The man is raised to the noose, causing every finger of the abstract scaffold to sway and buck, triggering a counter-force from an opposing limb. Only my legs can move freely, and though I splay them in different directions in an attempt to steady myself in the air, I cannot stop my body from oscillating and rotating at random.

Before long, the man is being hanged. He speaks to the crowds in a way not befitting a man approaching death — he talks with ease. He jeers at them. He almost breaks into a laugh.

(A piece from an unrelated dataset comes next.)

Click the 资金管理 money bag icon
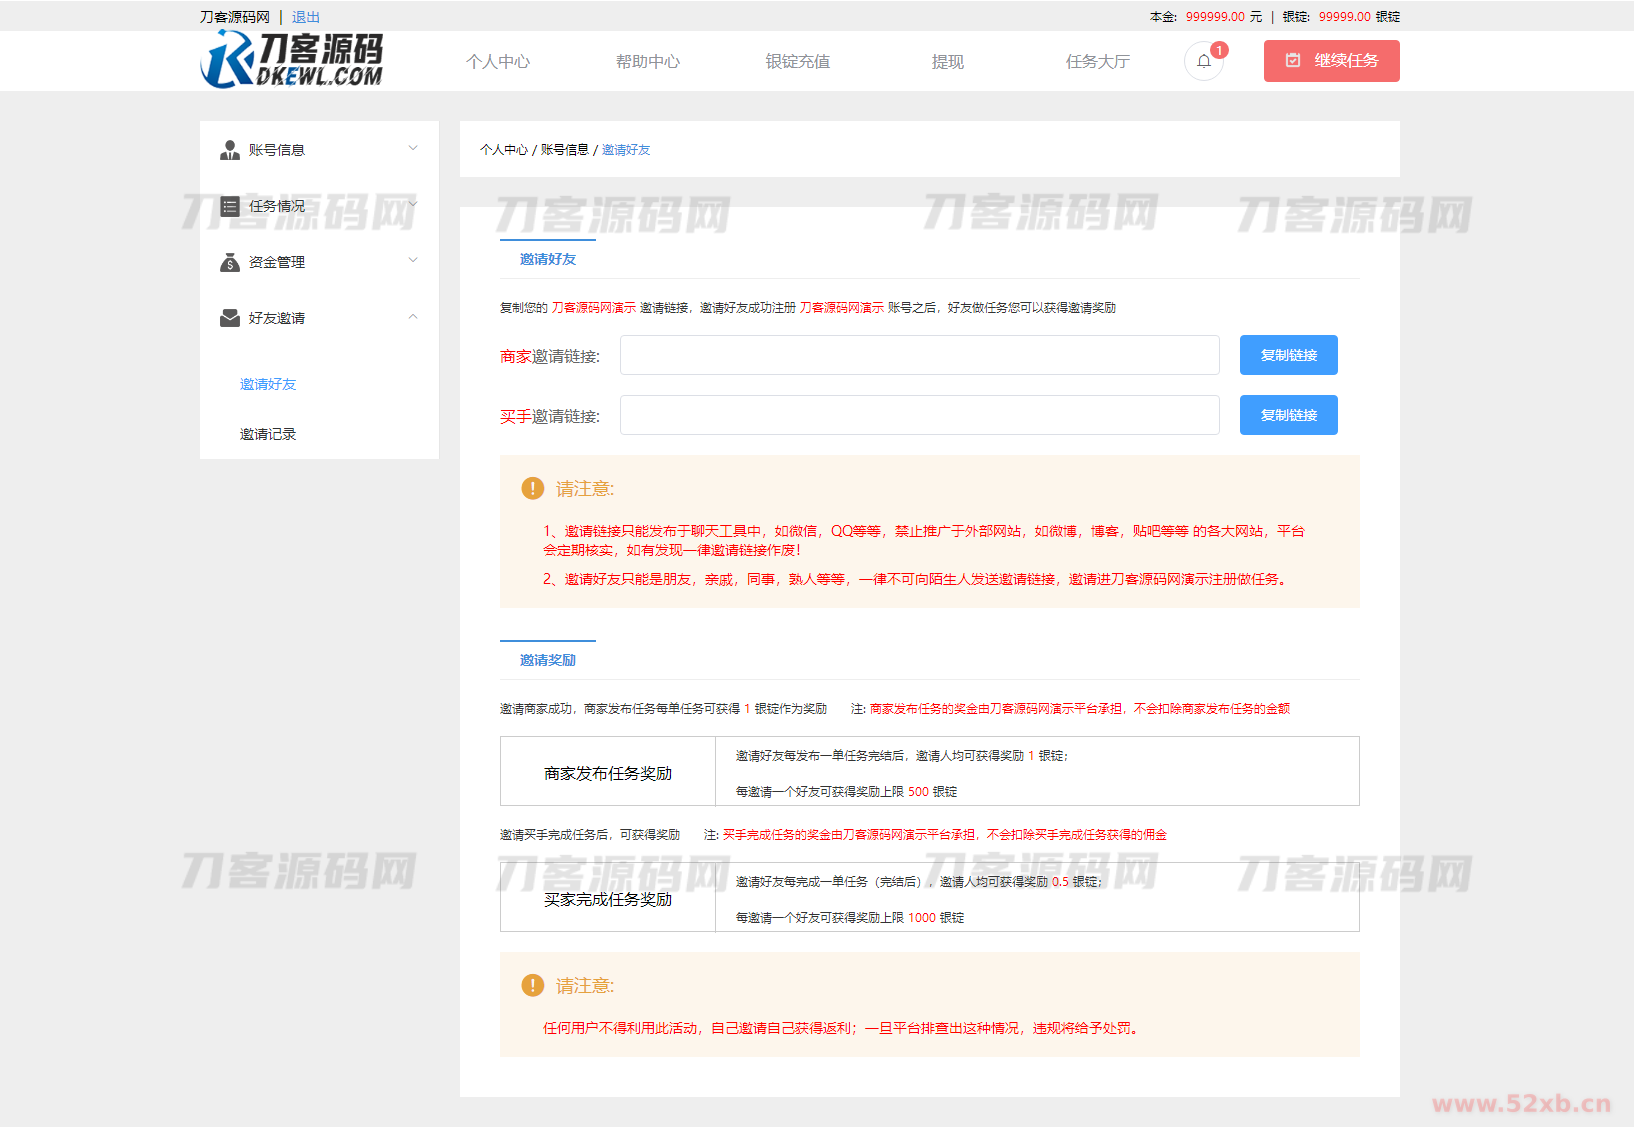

Meanwhile I, in a futile attempt at protest, stretch one leg out and try to stomp on the head of one of my captors, but he is positioned in such a way that I can only pester him with light taps and nudges. He looks up at me with murderous ire and I am reminded that they would readily kill me too for the slightest transgression.

The audience, silent and stoic, frown at the hanging man. A woman with long dark hair and sharp, aquiline features stands out in the crowd. She has a sympathetic air — could she be an ally or even a lover to the hanging man? Her expression morphs into a sneer. She begins yelling at the doomed man, taunting him, relishing his death. I am suddenly aware of a popular stigma against us, we captives. The crowd came here to shame us.